Le dernier classement FIFA du 19 janvier 2026 témoigne de la vitalité du football africain au lendemain de la CAN 2025. Le continent brille au sommet : le Maroc atteint une historique 8ᵉ place mondiale, tandis que le Sénégal, sacré champion d’Afrique, se hisse au 12ᵉ rang.
Dans cette hiérarchie, la Guinée occupe actuellement la 80ᵉ position mondiale, ce qui la place aux alentours du 15ᵉ rang africain. Ce positionnement est la conséquence directe de résultats en dents de scie, notamment lors des éliminatoires mondiaux où le Syli a alterné le bon et le moins bon face à des adversaires comme l’Algérie ou l’Ouganda.
Le parcours de la Guinée dans ces éliminatoires reste marqué par une certaine irrégularité. Des points précieux ont été perdus, notamment lors d’un match nul inattendu contre la Somalie et d’un déplacement périlleux en Ouganda. Ces performances pèsent lourd sur le coefficient FIFA de la sélection et compliquent ses chances de qualification directe.
Pourtant, le potentiel est là.
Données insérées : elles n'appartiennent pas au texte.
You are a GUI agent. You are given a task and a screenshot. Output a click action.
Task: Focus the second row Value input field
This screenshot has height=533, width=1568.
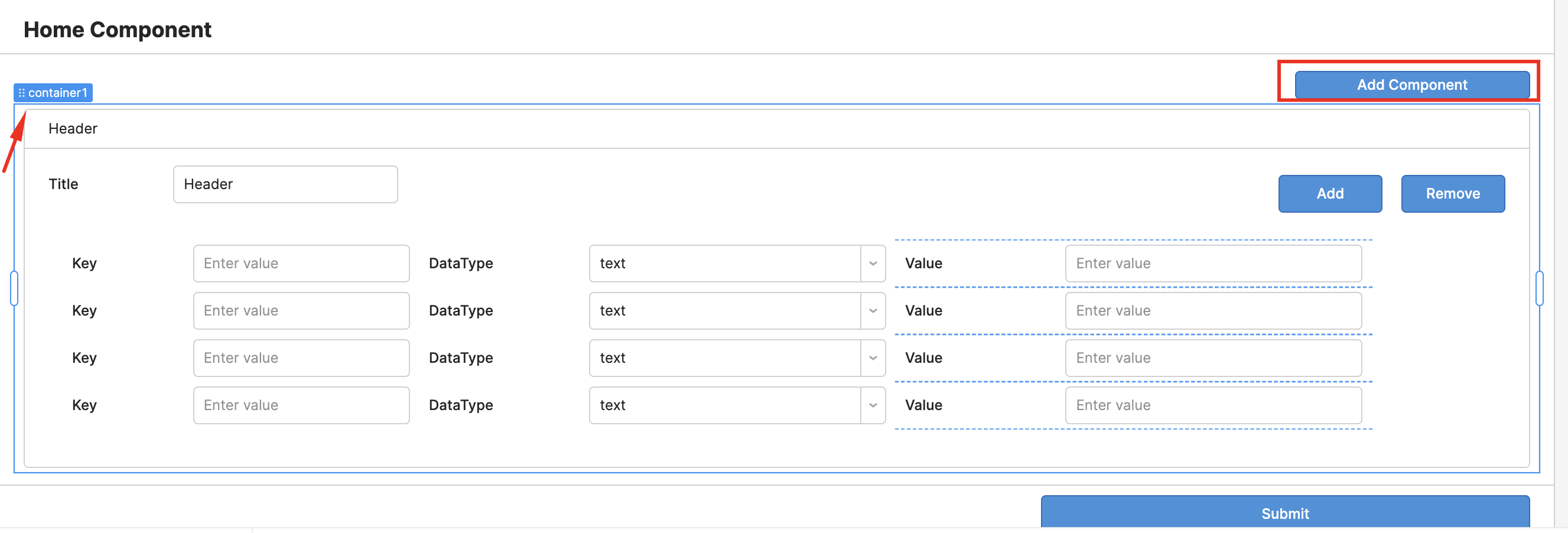tap(1212, 311)
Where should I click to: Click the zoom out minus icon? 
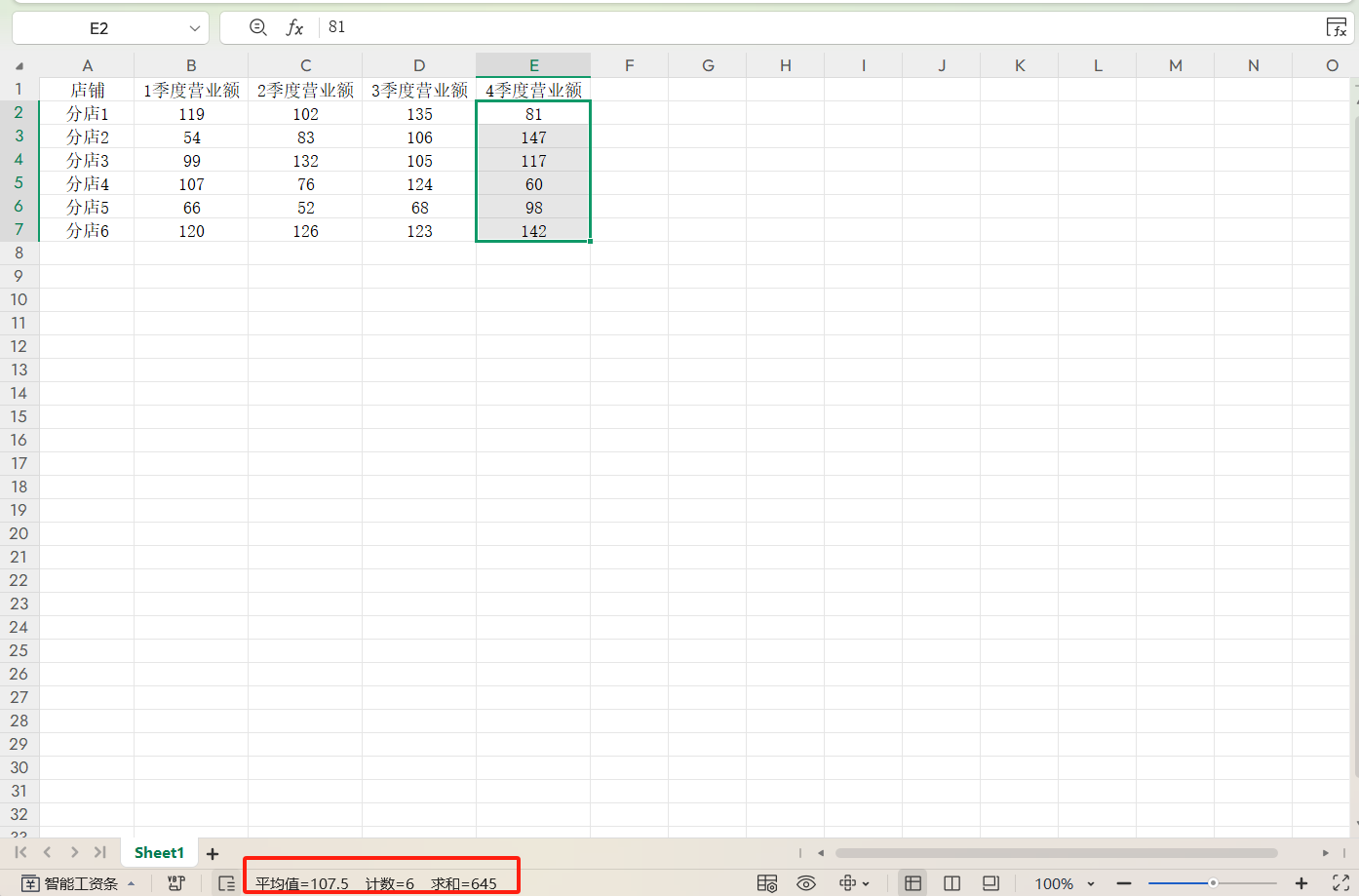[1124, 883]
La CAF souligne régulièrement la qualité du vivier guinéen, mais pour grimper dans la hiérarchie, le secret réside dans la victoire contre des nations mieux classées. Chaque fenêtre internationale est désormais une finale en soi : gagner des points face à des cadors africains est l’unique levier pour améliorer le « ranking » et obtenir un meilleur statut lors des prochains tirages au sort.
En définitive, la situation de la Guinée en 2026 reflète un football en quête de stabilité. Si le talent individuel ne manque pas, la gestion des moments clés et la régularité des performances collectives restent les axes de progression majeurs. Les mois à venir seront déterminants : la capacité du Syli National à hausser son niveau de jeu lors des éliminatoires de la Coupe du Monde définira sa crédibilité et sa place sur l’échiquier mondial pour les années à venir.